Emma has a communication notebook that we send back and forth to school. Each day the teacher adds a sheet of paper with the following sections: play time, circle time, small groups, snack time, therapy, other, notes/comments. In each section there is a set of PECS symbols and she circles the items they worked with in each section. This is really nice because I can look at the symbols and go over Emma's day with her. There is also a sheet that has the equipment along with an entry for the time spent in the equipment. One day I requested information on what equipment she used and how long she was in it so I know how to plan the equipment we use the rest of the day. The very next day this sheet was added to the communication notebook. Fantastic! I also asked about the potty and her snack and they added another sheet that updates me on them daily. Additionally, on the days that Emma has therapy the therapist includes an update in the notebook so I know what they did in therapy that day. I feel very well informed of what is happening at school and this makes it easier to part with my girl every day.
Emma has a lot of goals on her IEP. They are not easy goals and I'm happy that the team set the bar pretty high. I'm even happier to report that after only a month of school Emma is rising to the challenge. My focus for Emma is communication. Yes, we have goals for PT and OT, but I'm not as focused on them at this moment as I am on getting a reliable, usable mode of communication for Emma. The team is spending a lot of time reinforcing communication in every interaction with Emma and this is working great. Central to her communication is having her CIs fully operational so first thing each morning the hearing teacher checks her implants. Emma is starting to say some sounds during the hearing check - this is a huge accomplishment because Emma usually reserves this for special occasions only. There is no doubt in any of our minds that Emma is hearing well and using her hearing quite effectively and that her real challenge is expressive (not receptive) communication.
The speech language therapist (SLP) is working with Emma individually, in the classroom setting, and then with the team to instruct them on how to carry-over communication. Historically, Emma is non-participatory in many of her speech sessions. It's just very hard for her to communicate vocally or physically and there has to be a big payoff for her to participate. This SLP gets it and is having success with Emma participating.
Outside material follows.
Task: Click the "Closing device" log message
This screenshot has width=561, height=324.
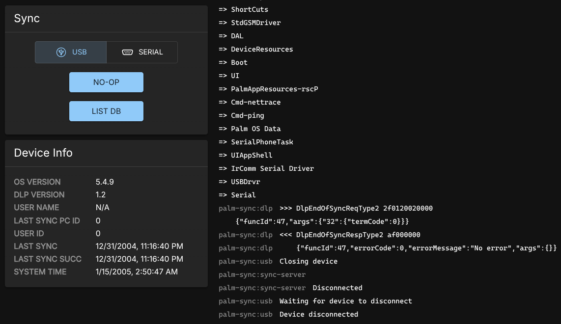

She wants to move towards a scanning communication system initially and then test out some eye gaze systems.
Many scanning systems only have a 2 second delay before they move to the next item. We think this might not be long enough for Emma to hear it, process the information through her implants, and then get her motor plan together enough to hit the switch. Two seconds really isn't that long when you take Emma's hearing and physical challenges into account. So, her SLP tested out a head switch with Emma and she was able to use it quickly without much training. Her idea is that Emma could use two switches for a scanning communication method - the head switch to go from item to item and a hand switch to select the item. This would give Emma as much or little time as she needs to say what she wants. I was skeptical at first because it is already hard to keep Emma's CIs on her head without adding a head switch but it seems to be working well and isn't knocking off her CIs.
This week the SLP entered the following information in her communication notebook:
- Tuesday (her pull out for speech day): Emma had a good day today! We started working with 2 switches (on the computer) and she did great :-) Each switch has a different function - example: one switch adds one more block to the tower and the second switch knocks down the tower.
- Thursday (SLP pushes into the classroom day): We used 2 switches again today in the classroom - much more distracted than when in my therapy room, but she still did well :-) Lots of choice making with 2 pictures also.
I'm filled with hope for Emma and for us! Our decision to move was good for so many reasons and I'm so happy that Emma is in a program that is not only meeting her needs but also providing academic challenges that Emma is meeting head on. I'm looking forward to see what happens as the year unfolds.